THE TASK:
Copy out everything from the line containing "492x347 pixels. Task: Expand" down to the line containing "Looking at the", changing "Football" to "Basketball" and keeping all else the same. Omit the pictures.

DATA SUPPLIED:

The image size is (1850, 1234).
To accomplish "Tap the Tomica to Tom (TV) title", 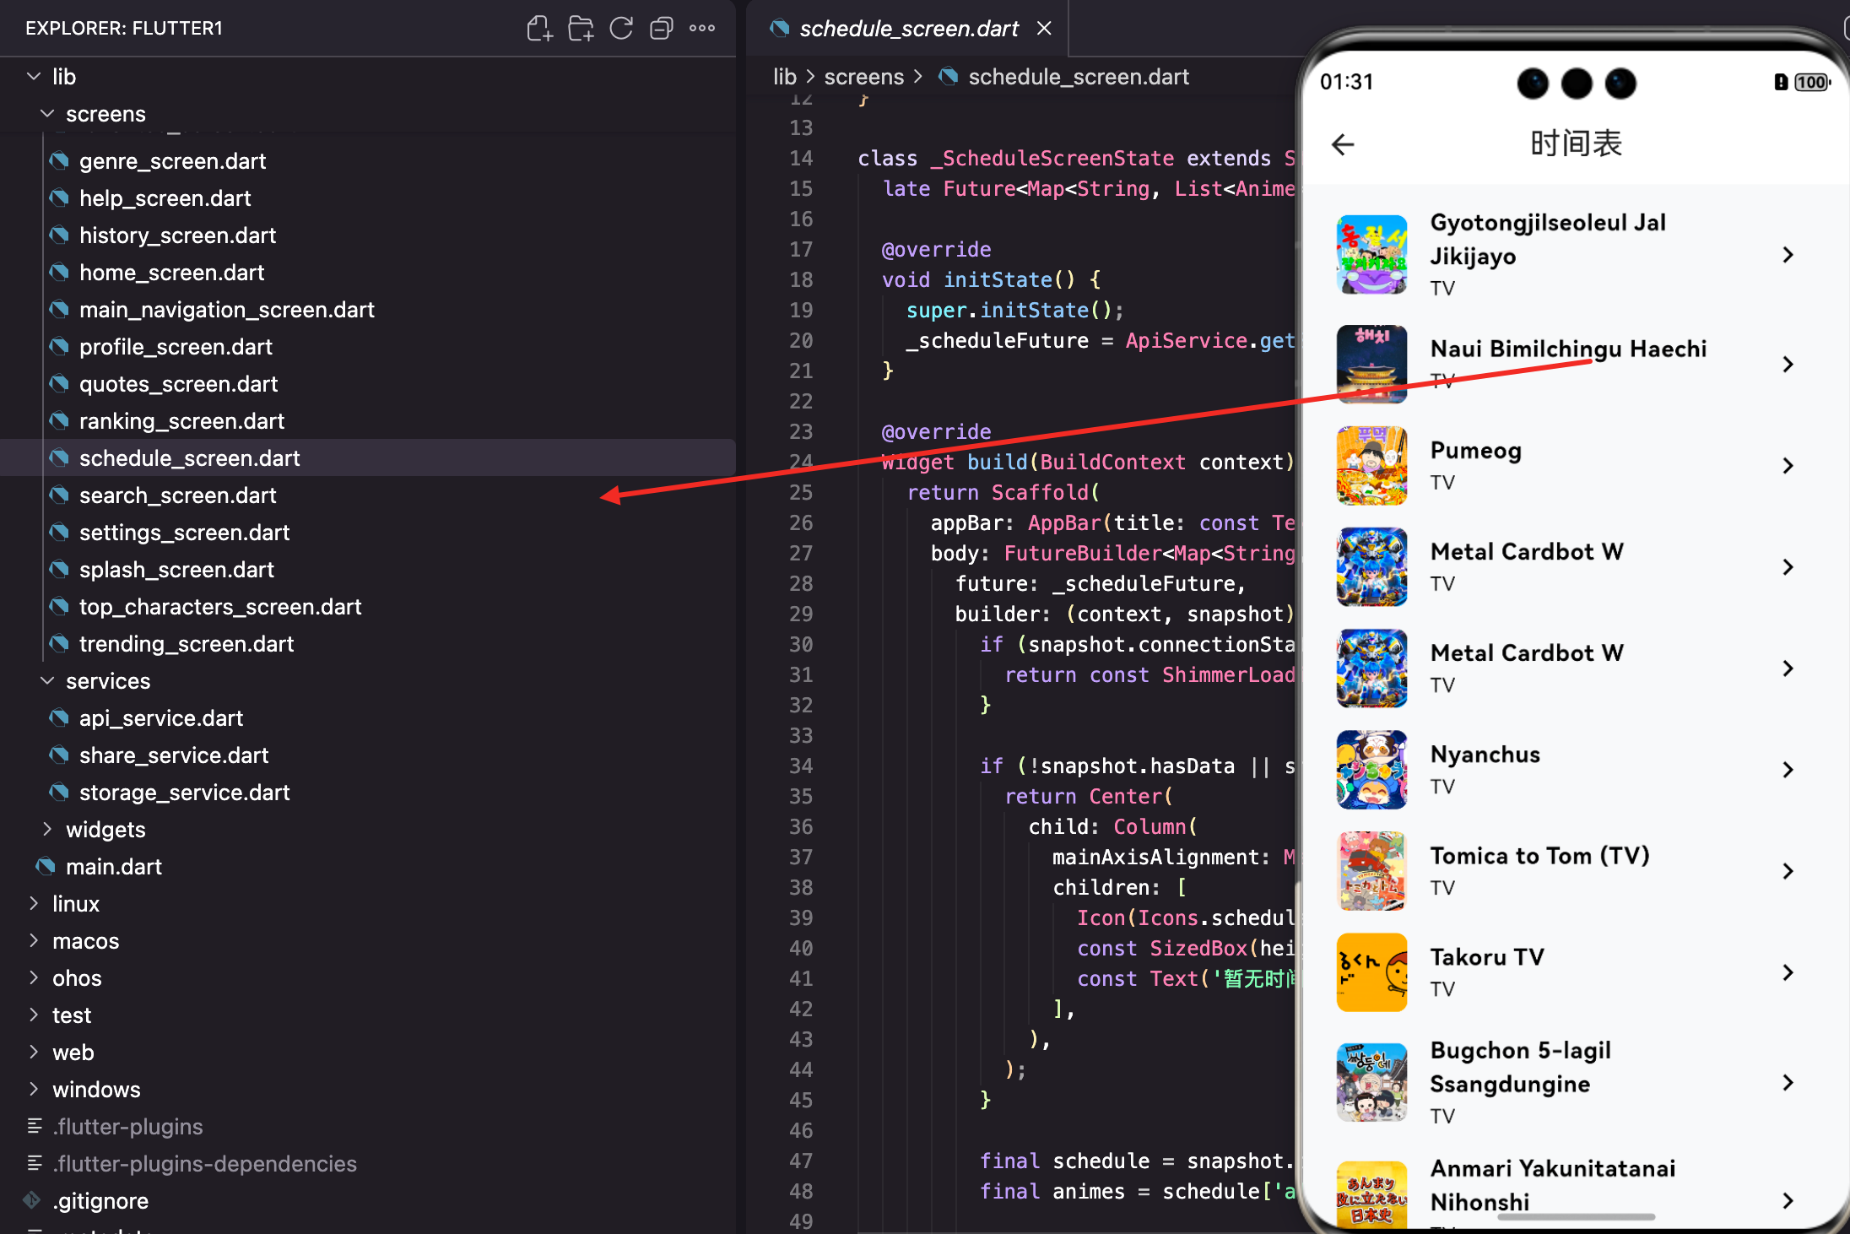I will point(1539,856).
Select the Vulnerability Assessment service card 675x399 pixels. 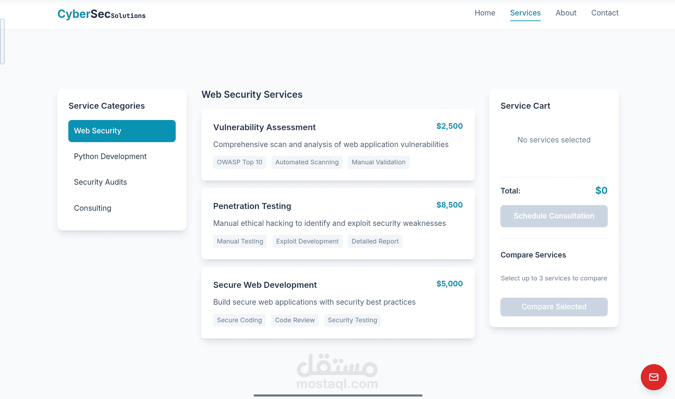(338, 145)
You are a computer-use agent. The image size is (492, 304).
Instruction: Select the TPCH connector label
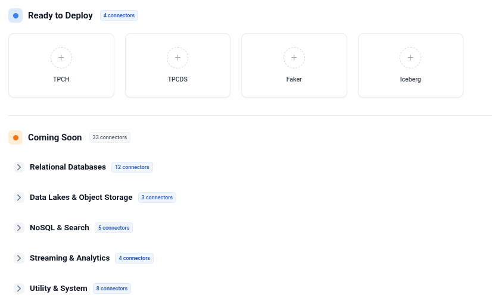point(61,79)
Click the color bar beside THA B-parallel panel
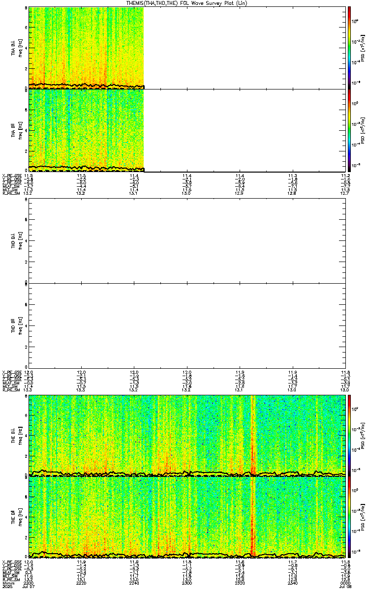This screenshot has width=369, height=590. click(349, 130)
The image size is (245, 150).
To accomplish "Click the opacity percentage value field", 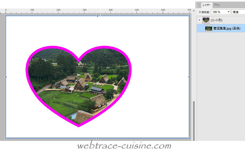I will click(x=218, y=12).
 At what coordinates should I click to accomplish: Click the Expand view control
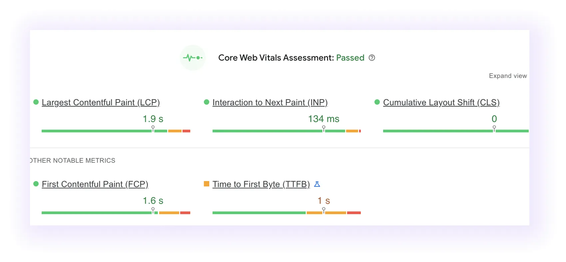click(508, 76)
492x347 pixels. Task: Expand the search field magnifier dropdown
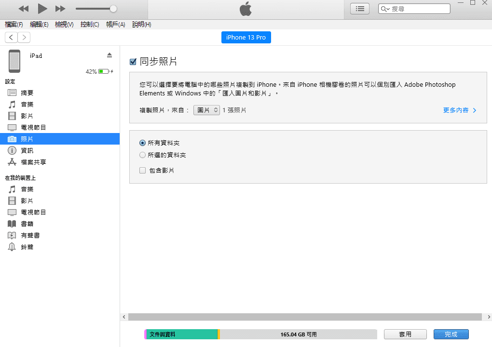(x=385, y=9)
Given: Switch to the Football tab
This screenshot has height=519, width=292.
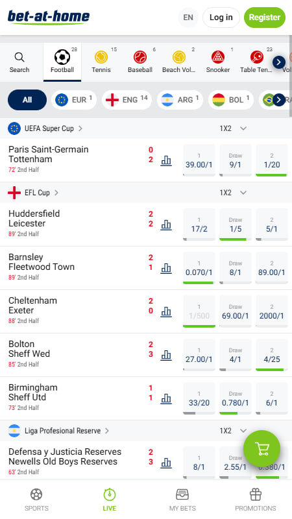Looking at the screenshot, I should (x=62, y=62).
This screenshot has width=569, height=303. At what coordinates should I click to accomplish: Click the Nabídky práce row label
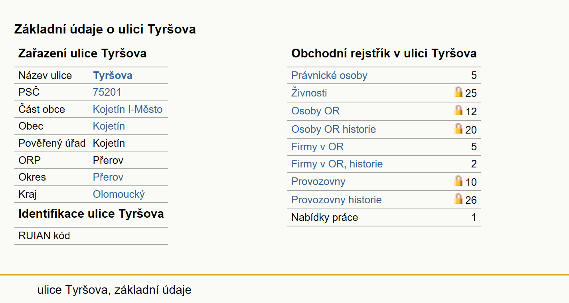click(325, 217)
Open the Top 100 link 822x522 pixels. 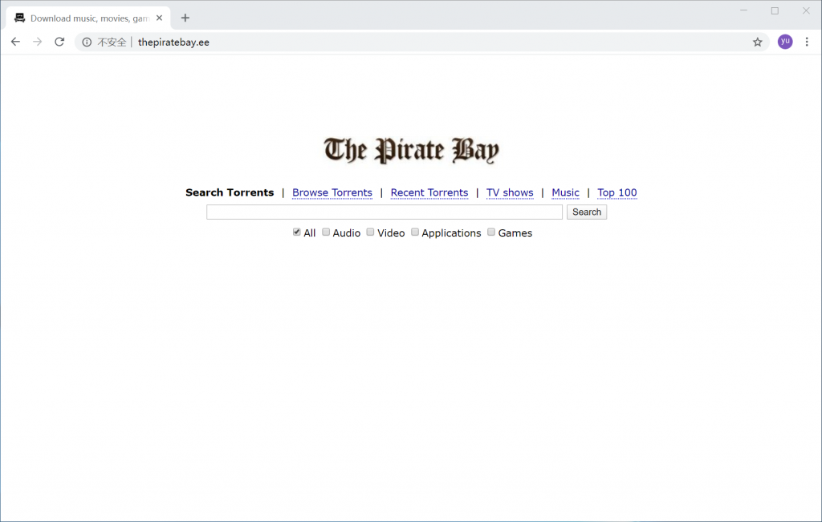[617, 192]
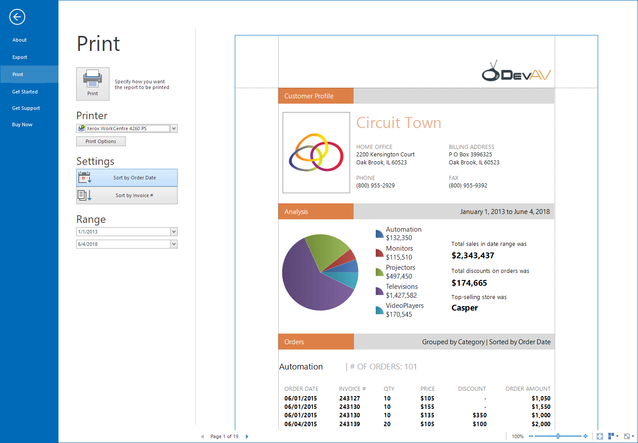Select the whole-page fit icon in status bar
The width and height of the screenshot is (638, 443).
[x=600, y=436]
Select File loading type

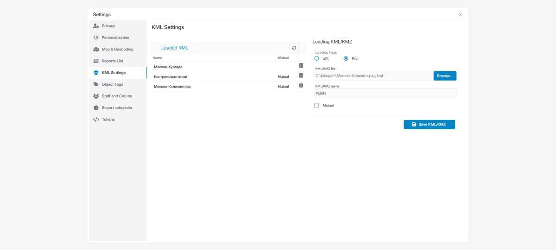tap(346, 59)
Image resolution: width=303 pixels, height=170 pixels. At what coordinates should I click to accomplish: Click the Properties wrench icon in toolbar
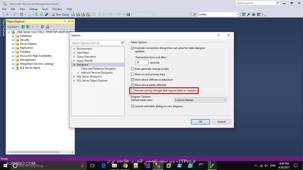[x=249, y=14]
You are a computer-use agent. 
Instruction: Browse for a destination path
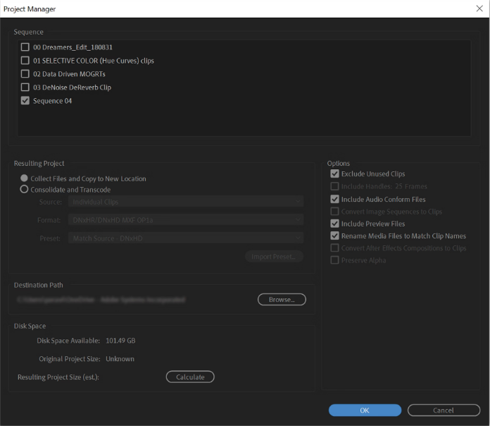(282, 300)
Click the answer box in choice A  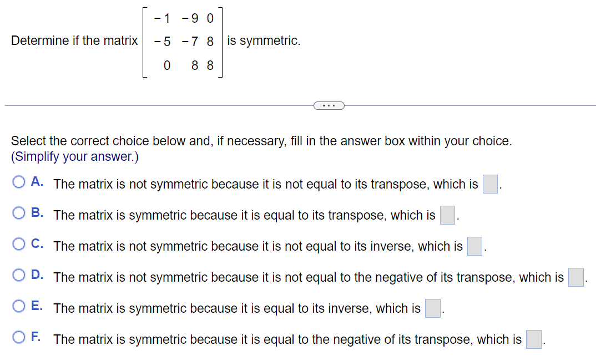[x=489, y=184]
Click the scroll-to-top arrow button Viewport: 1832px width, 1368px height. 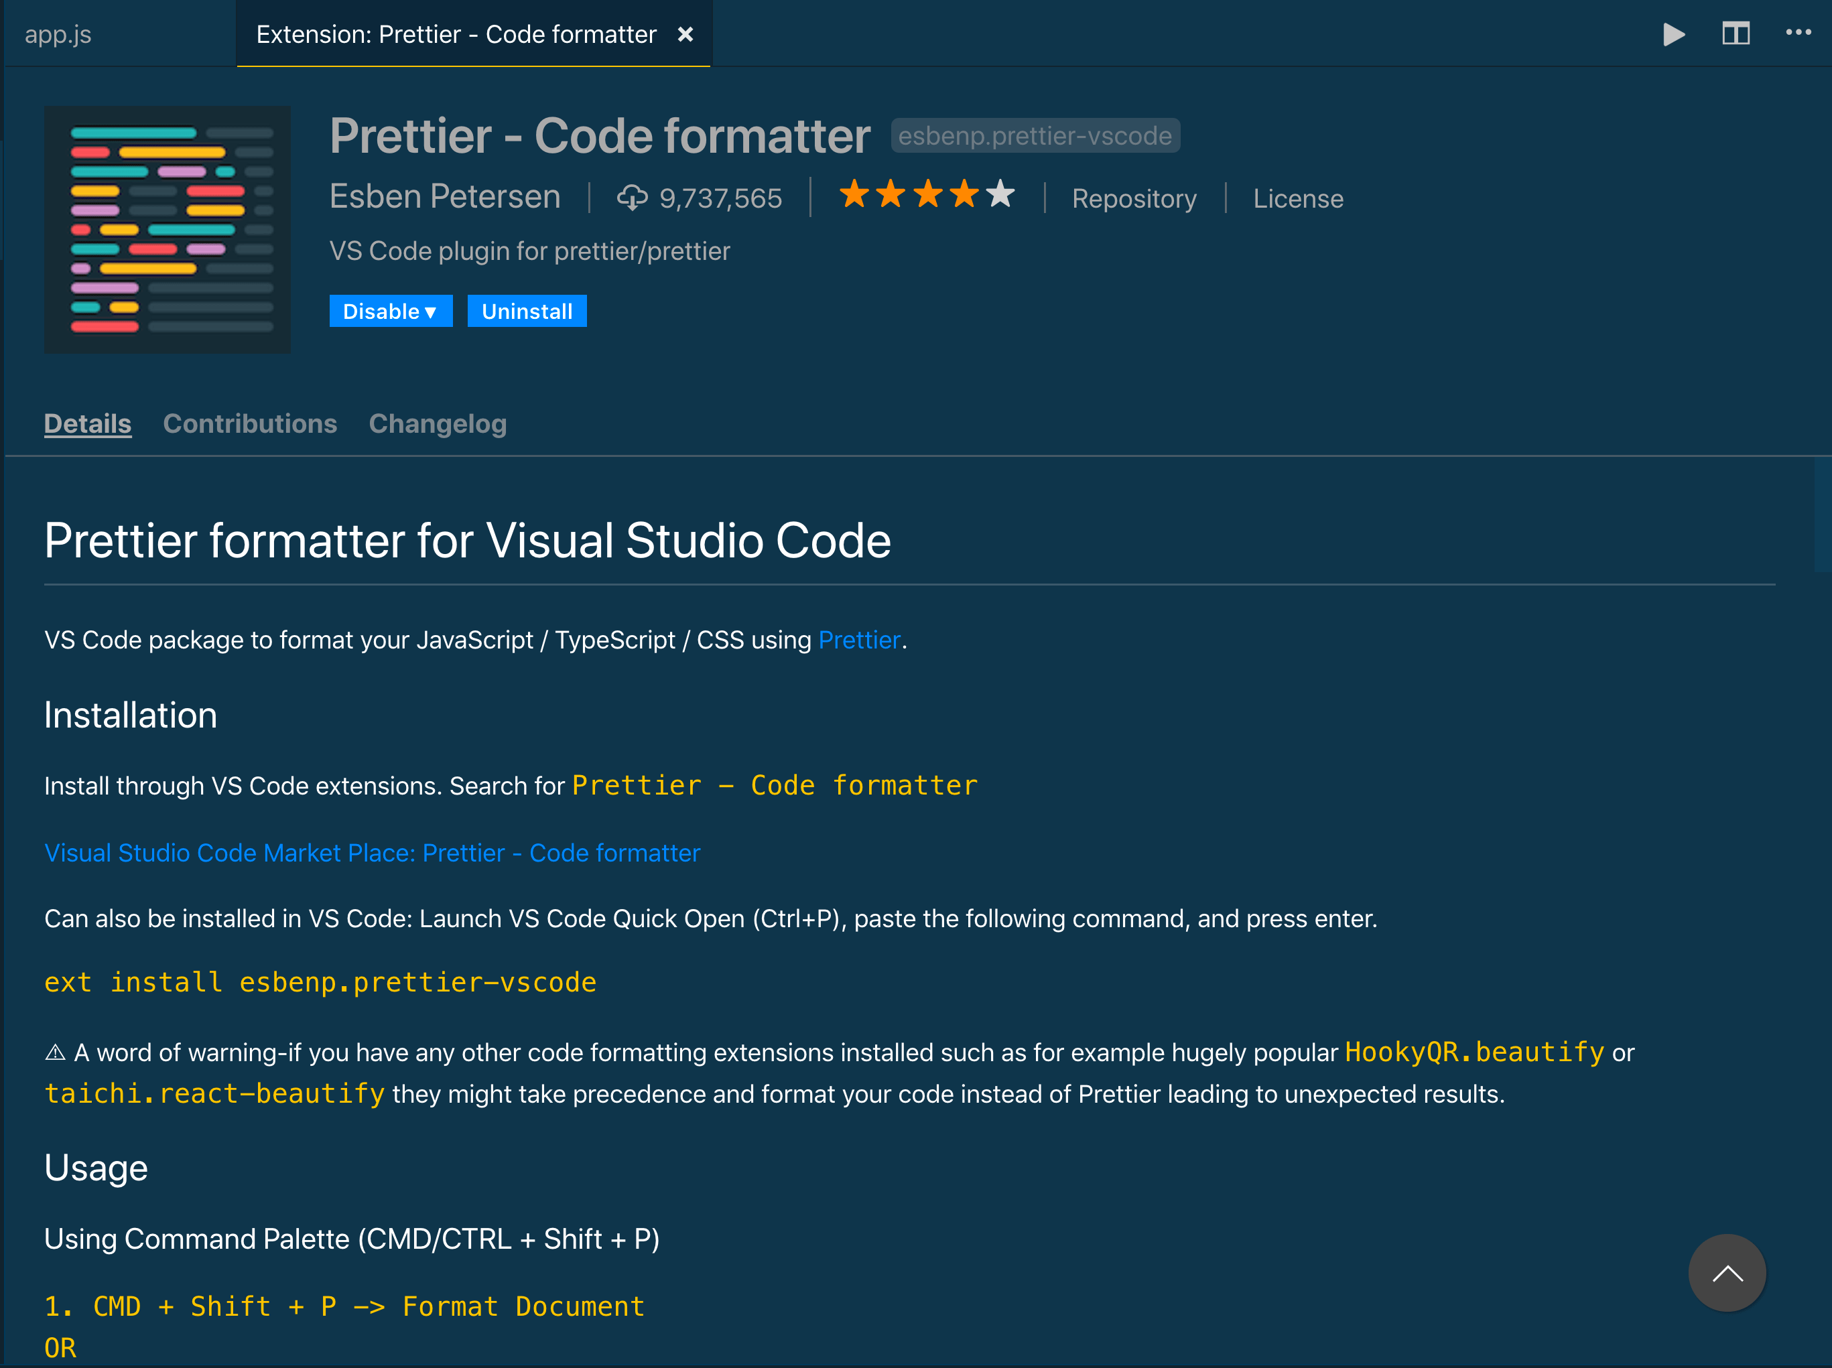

COMPLETE OUTPUT:
492x347 pixels. Task: Expand the search field magnifier dropdown
(x=385, y=9)
Given: Switch to the Basketball tab
This screenshot has height=519, width=292.
Looking at the screenshot, I should (x=62, y=62).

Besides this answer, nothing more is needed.